Description: Join us in the Lohman Planetarium as we host an immersive watch party for the first image reveal from the new NSF-DOE Vera C. Rubin Observatory. This revolutionary observatory, located atop the Cerro Pachón mountain in Chile, houses an 8.4 meter telescope that is attached to the largest camera ever built to image the entire southern hemisphere sky every few nights for 10 years. The unprecedented images captured will allow astronomers to produce the largest astronomical movie ever made to help us study the Milky Way, explore the changing sky, create an inventory of the Solar System, and possibly unlock the mysteries of dark matter and dark energy. The Lohman Planetarium will be connected via a "domecast" to the U.S. Space and Rocket Center's Intuitive Planetarium for a full dome immersive stream to learn about the observatory, science, and see the first image from the Rubin Observatory. The observatory is named after the acclaimed astronomer Vera C. Rubin, who provided the first evidence of dark matter through observations of galaxy rotations in the 1960s.
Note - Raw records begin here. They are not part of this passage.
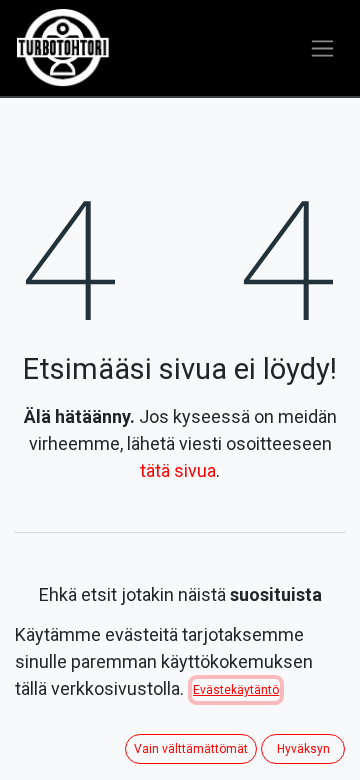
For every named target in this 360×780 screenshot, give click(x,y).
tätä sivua (178, 470)
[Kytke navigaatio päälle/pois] (322, 48)
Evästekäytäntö (236, 690)
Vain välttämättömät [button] (191, 749)
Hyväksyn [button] (303, 749)
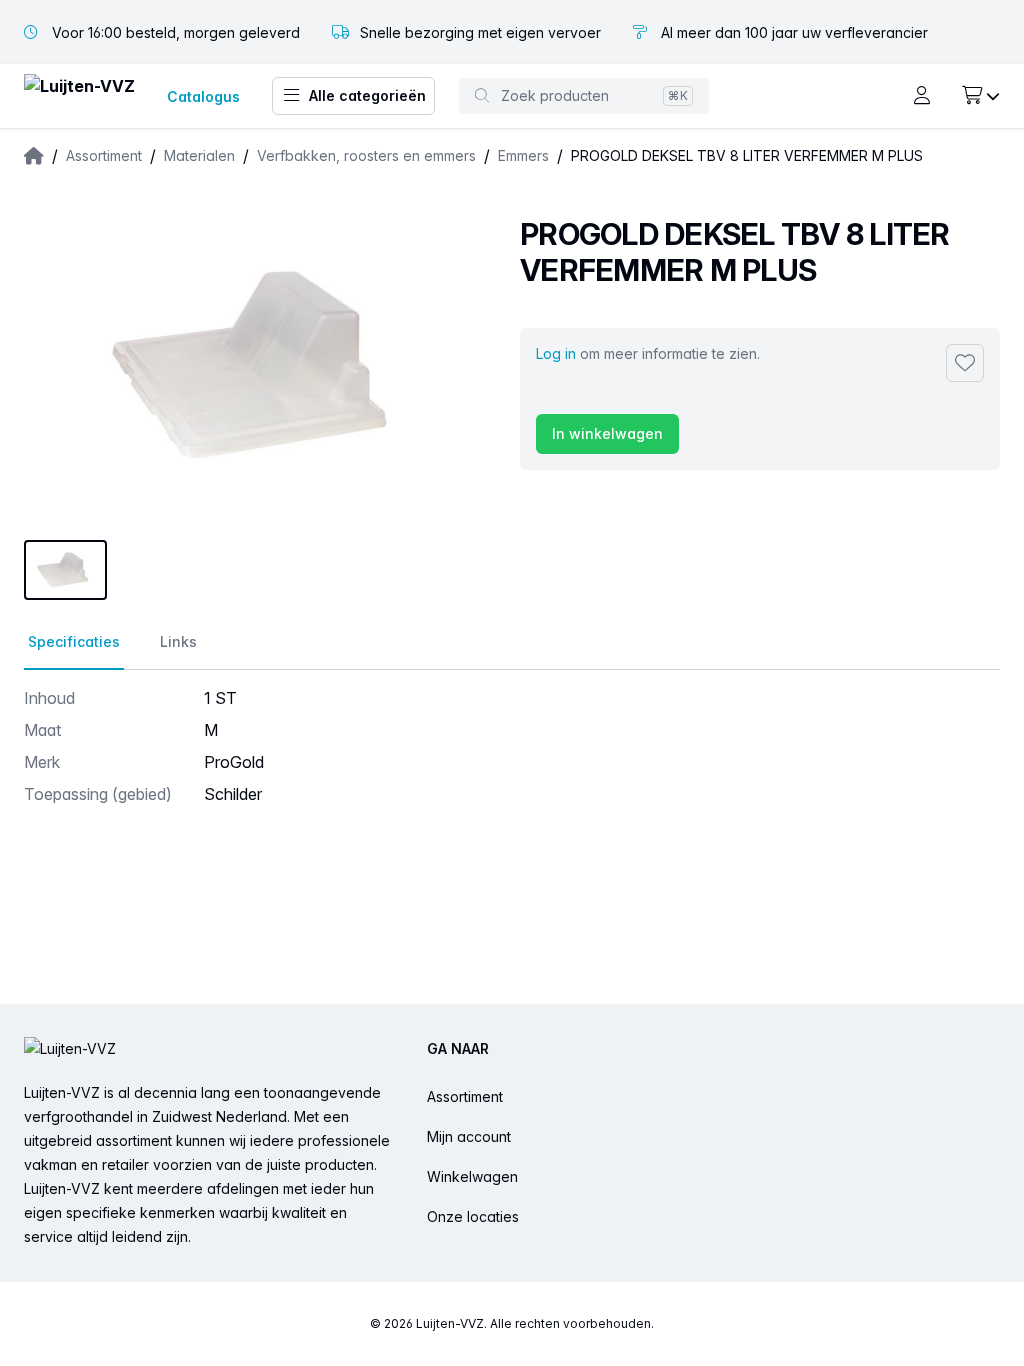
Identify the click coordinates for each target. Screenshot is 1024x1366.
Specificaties (74, 641)
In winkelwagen (607, 433)
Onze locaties (473, 1216)
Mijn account (469, 1136)
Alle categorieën (367, 95)
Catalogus (203, 96)
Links (178, 641)
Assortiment (465, 1096)
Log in (556, 353)
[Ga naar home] (79, 96)
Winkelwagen (472, 1176)
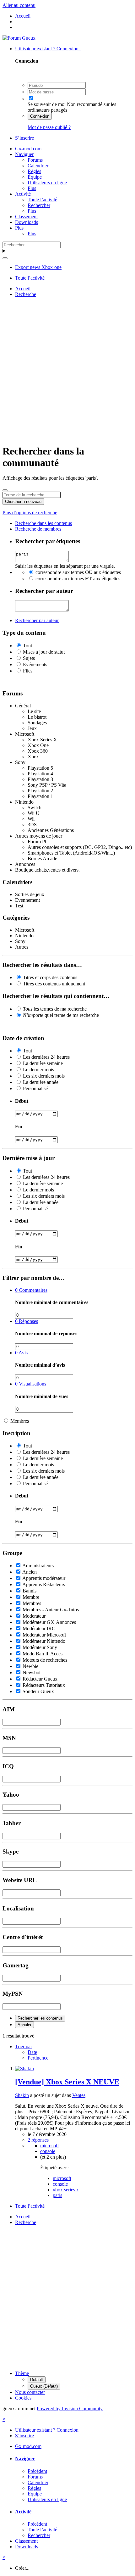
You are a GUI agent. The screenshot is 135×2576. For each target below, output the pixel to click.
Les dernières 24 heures (46, 1057)
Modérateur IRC (39, 1628)
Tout (27, 645)
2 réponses (38, 2140)
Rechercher (39, 205)
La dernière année (40, 1082)
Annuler (24, 2024)
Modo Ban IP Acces (42, 1653)
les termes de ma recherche (55, 1009)
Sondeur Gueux (38, 1691)
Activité (23, 194)
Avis (21, 1352)
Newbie (30, 1666)
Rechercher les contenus (40, 2018)
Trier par (23, 2046)
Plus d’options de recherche (30, 512)
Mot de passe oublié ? (49, 127)
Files (27, 670)
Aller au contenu (19, 5)
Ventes (78, 2095)
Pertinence (38, 2057)
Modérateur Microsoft (44, 1634)
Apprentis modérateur (43, 1578)
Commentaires (31, 1290)
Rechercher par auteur (37, 620)
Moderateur (34, 1616)
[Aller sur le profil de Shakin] (24, 2068)
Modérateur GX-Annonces (49, 1622)
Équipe (35, 177)
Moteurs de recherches (45, 1660)
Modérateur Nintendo (44, 1641)
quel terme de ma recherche (61, 1015)
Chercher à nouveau (23, 501)
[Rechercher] (5, 258)
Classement (26, 216)
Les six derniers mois (44, 1076)
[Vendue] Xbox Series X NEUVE (67, 2082)
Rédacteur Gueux (40, 1678)
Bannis (29, 1590)
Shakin (22, 2095)
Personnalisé (35, 1088)
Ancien (29, 1572)
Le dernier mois (38, 1069)
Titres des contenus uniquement (54, 983)
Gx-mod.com (28, 148)
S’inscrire (24, 138)
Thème (22, 2373)
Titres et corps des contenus (50, 977)
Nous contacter (30, 2392)
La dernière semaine (43, 1063)
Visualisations (30, 1383)
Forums (35, 160)
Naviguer (24, 154)
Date (32, 2052)
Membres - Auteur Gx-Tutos (51, 1609)
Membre (31, 1597)
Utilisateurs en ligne (47, 182)
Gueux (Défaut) (44, 2386)
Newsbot (31, 1672)
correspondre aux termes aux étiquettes (78, 572)
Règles (34, 171)
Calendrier (38, 165)
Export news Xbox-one (38, 267)
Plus (32, 188)
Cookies (23, 2397)
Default (36, 2379)
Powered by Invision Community (70, 2408)
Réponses (26, 1321)
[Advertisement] (67, 370)
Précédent (37, 2471)
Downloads (26, 222)
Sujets (29, 658)
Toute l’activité (42, 199)
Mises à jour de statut (44, 652)
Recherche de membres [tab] (38, 529)
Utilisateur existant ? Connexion (48, 48)
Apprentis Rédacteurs (43, 1584)
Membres (19, 1421)
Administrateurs (38, 1565)
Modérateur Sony (40, 1647)
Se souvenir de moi (47, 104)
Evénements (35, 664)
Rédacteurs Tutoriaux (44, 1685)
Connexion (39, 116)
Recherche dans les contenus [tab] (43, 523)
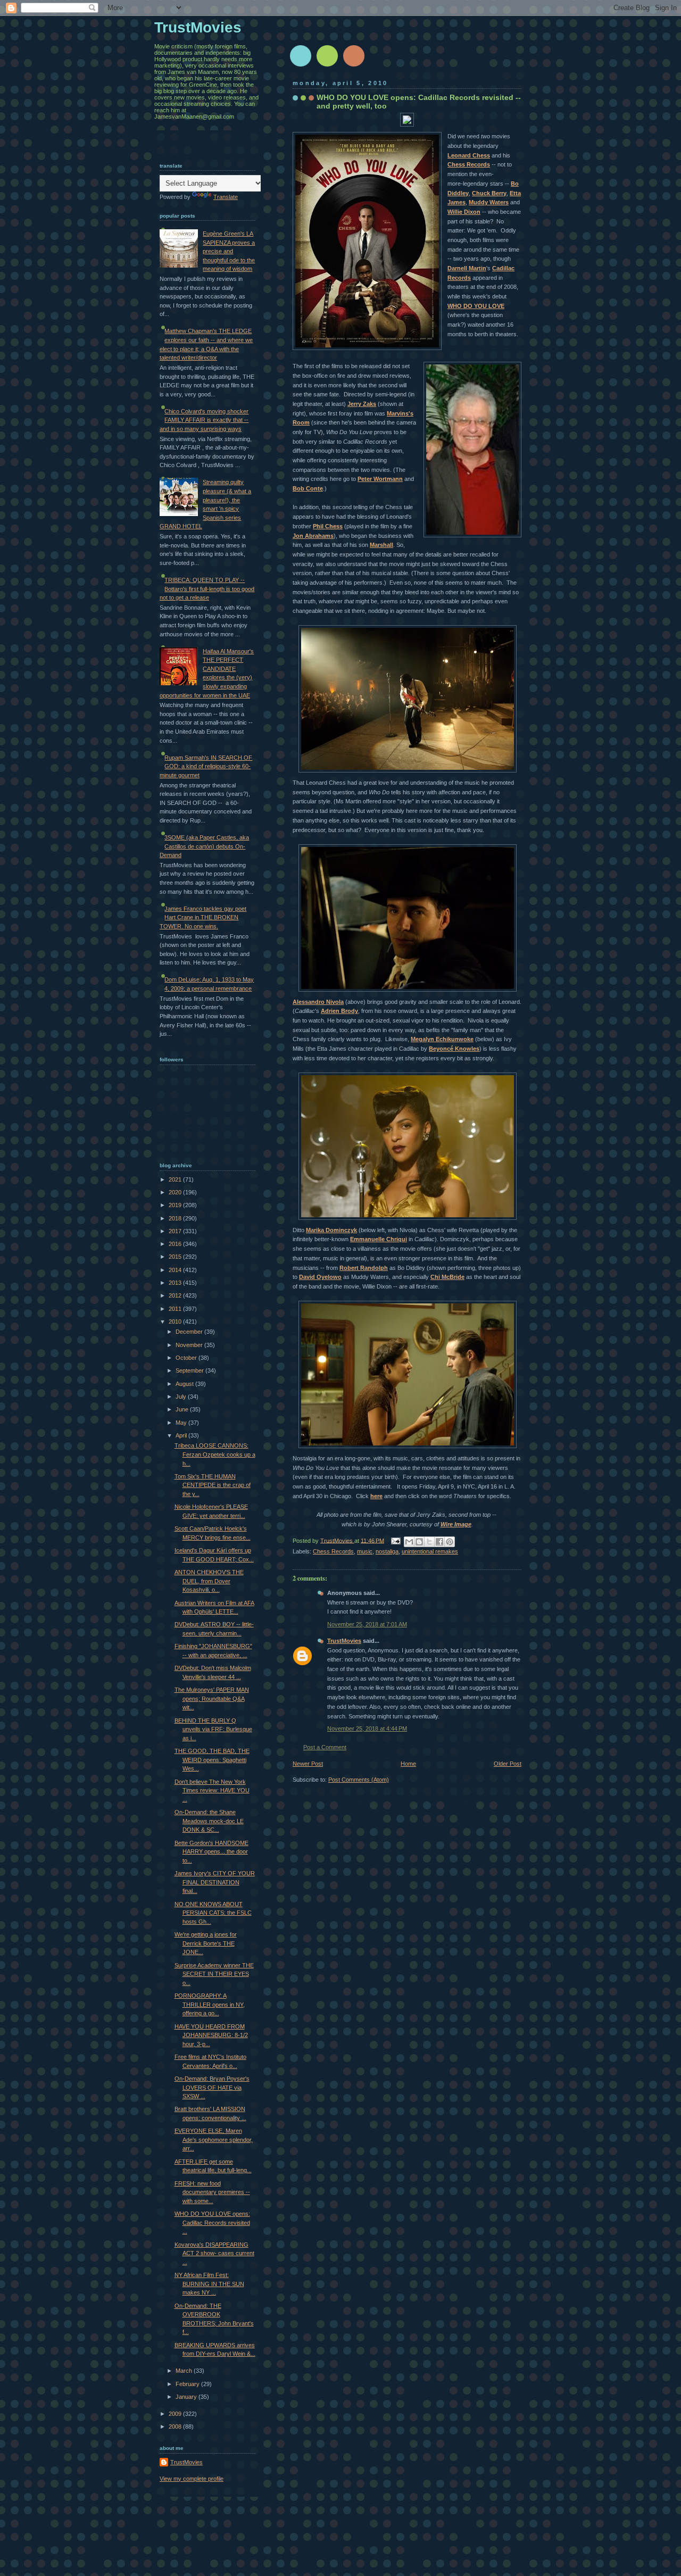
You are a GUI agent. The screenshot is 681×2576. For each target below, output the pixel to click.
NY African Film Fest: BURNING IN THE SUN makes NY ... (209, 2284)
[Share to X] (429, 1541)
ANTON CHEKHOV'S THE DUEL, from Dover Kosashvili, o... (209, 1581)
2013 (176, 1282)
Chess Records (333, 1551)
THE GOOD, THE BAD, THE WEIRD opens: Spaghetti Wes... (212, 1760)
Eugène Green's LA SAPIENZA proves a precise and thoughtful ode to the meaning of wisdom (229, 251)
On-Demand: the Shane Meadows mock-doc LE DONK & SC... (209, 1821)
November (190, 1345)
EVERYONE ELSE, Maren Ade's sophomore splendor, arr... (214, 2139)
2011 (176, 1309)
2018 (176, 1218)
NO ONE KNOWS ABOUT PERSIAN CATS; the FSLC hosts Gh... (213, 1913)
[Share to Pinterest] (449, 1541)
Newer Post (308, 1763)
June (183, 1409)
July (182, 1396)
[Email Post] (395, 1540)
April (182, 1435)
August (185, 1384)
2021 (176, 1179)
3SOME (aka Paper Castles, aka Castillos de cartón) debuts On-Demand (204, 846)
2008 (176, 2426)
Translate (225, 197)
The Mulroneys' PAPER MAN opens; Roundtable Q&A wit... (212, 1698)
Official link from the Vera C. Rubin Observatory website about the unveiling event: https://rubinobservatory.org/news/rubin-first-look/rubin-party
Schedule:
10:00am - Doors open and introductions
10:30am - Domecast begins with the U.S. Space and Rocket Center's Intuitive Planetarium
11:00am - Official First Look stream begins from The National Academy of Sciences
12:30pm - Event ends
Seating is first-come, first-served as space is limited.
Free for members or with paid museum admission.